(Beginning of Document extract)

Feature | November 01, 2013
FDA Pivotal Trial Examines Safety, Efficacy of Drug-Coated Balloon Angioplasty
November 1, 2013 — The first clinical trial in the United States to study the use of drug-coated balloons (DCB) for femoropopliteal artery disease found the procedure is promising for safety and efficacy at six months. Six-month data of the LEVANT 2 trial was presented at the 25th annual Transcatheter Cardiovascular Therapeutics scientific symposium (TCT 2013).
The trial examined the C. R. Bard Inc. Lutonix drug-coated balloon. The primary safety endpoint was composite freedom from all-cause perioperative death and freedom at one year in the index limb from amputation, re-intervention and index-limb-related death. The primary efficacy endpoints were primary patency of the target lesion at one year and absence of restenosis.
LEVANT 2 randomized 476 patients presenting with claudication or ischemic rest pain and an angiographically significant lesion in the superficial femoral or popliteal artery and a patent outlflow artery to the foot. After a successful protocol-defined pre-dilation, subjects unlikely to require a stent based on strict angiographic criteria were randomized two-to-one to the treatment with either a drug-coated balloon (DCB) or PTA alone with a standard balloon.

(End of Document extract)
(Beginning of Information supplied)

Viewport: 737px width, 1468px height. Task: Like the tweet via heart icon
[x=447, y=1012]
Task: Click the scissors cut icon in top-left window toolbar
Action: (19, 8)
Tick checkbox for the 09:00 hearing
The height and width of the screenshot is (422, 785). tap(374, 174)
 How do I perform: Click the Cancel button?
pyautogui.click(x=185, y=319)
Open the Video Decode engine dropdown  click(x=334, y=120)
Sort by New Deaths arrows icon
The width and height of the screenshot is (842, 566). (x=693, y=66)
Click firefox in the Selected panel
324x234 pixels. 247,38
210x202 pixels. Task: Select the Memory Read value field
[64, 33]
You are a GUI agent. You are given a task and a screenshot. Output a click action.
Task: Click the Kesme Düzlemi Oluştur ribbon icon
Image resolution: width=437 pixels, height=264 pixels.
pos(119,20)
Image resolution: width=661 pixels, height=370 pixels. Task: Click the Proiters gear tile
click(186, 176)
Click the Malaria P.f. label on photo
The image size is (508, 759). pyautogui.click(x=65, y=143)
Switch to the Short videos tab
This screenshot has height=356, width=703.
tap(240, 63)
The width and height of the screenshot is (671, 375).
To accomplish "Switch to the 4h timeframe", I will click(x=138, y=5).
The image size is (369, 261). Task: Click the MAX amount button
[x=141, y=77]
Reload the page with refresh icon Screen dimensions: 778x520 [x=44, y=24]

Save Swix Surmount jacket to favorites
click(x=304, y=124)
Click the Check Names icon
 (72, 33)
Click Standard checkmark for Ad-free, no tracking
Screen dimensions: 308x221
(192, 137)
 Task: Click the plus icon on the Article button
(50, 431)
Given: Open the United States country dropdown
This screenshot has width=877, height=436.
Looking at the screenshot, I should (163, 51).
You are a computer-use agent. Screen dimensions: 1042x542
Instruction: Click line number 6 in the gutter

(End of Information supplied)

Proceed with the article on the LEVANT 2 drug-coated balloon trial, starting right after its last sentence. The data is not needed for what comes next.

**Result for this exercise**
At six months by Kaplan-Meier time-to-event analysis, primary patency of the treated vessel was higher among patients treated with a DCB (92.3 percent versus 82.7 percent). Patients treated with DCB experienced similar freedom from major adverse events compared to the PTA group (94 percent in the DCB group and 94.1 percent in the PTA group). Repeat revascularization rates at this interim time point were low and consistent in both groups.
“During angioplasty, DCBs are designed to deliver an anti-proliferative drug directly to the tissues of the treated vessel wall, thus inhibiting neointimal hyperplasia and restenosis without the need for a permanent foreign body implant,” said Kenneth Rosenfield, M.D., section head, vascular medicine and intervention, chairman, STEMI and Acute MI Quality Improvement Committee, Massachusetts General Hospital and co-primary investigator of the study. “These findings are an important step toward making this novel treatment available to patients in the United States.”
Bard acquired Lutonix Inc. in December 2011. The Lutonix drug-coated balloon received European CE mark approval in 2011. The device is not commercially available in the United States and is limited to IDE use.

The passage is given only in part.